Task item: Give back, exactly and with nothing added, the lines that run from the one containing "Task: Switch to the Métodos de pago tab" to the final line below.

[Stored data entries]
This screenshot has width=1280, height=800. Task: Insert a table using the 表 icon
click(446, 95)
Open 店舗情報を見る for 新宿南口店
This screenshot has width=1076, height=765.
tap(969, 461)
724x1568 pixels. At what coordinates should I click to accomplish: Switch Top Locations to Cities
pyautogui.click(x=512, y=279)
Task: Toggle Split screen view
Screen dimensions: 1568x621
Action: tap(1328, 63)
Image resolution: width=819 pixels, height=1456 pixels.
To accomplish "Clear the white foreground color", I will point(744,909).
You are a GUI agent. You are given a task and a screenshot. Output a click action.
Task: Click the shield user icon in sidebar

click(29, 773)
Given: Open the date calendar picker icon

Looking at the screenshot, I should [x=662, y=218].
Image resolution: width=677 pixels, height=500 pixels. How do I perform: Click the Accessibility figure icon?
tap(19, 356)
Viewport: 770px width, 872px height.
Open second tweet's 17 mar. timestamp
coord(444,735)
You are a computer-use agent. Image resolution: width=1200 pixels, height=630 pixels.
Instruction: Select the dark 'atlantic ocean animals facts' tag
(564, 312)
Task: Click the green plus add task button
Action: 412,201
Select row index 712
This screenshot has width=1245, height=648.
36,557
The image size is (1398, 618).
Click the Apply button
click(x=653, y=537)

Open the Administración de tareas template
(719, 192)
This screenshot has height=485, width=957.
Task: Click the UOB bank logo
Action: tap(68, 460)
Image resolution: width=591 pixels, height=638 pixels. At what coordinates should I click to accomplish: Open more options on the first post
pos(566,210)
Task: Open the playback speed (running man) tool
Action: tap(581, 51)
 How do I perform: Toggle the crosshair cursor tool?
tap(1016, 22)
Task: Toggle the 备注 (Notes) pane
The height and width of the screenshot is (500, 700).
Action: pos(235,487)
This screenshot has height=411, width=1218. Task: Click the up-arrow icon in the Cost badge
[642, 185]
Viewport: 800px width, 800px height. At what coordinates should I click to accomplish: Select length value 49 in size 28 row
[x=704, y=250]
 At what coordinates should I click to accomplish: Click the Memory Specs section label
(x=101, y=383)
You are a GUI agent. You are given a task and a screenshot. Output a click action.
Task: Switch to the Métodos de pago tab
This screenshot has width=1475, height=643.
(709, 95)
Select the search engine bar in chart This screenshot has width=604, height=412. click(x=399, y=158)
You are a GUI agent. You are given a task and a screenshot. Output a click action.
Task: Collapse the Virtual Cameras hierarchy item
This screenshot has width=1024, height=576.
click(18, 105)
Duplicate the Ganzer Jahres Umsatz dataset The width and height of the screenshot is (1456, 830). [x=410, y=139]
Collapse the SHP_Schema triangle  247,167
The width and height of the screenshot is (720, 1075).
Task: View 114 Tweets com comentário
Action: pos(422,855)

Exercise solution:
Task: Switch to the Métodos de pago tab
This screenshot has width=1475, height=643.
(709, 95)
Select the search engine bar in chart This screenshot has width=604, height=412. click(x=399, y=158)
You are a GUI agent. You are given a task and a screenshot. Output a click action.
Task: Collapse the Virtual Cameras hierarchy item
This screenshot has width=1024, height=576.
click(18, 105)
Duplicate the Ganzer Jahres Umsatz dataset The width and height of the screenshot is (1456, 830). [x=410, y=139]
Collapse the SHP_Schema triangle  247,167
The width and height of the screenshot is (720, 1075).
Task: View 114 Tweets com comentário
Action: pos(422,855)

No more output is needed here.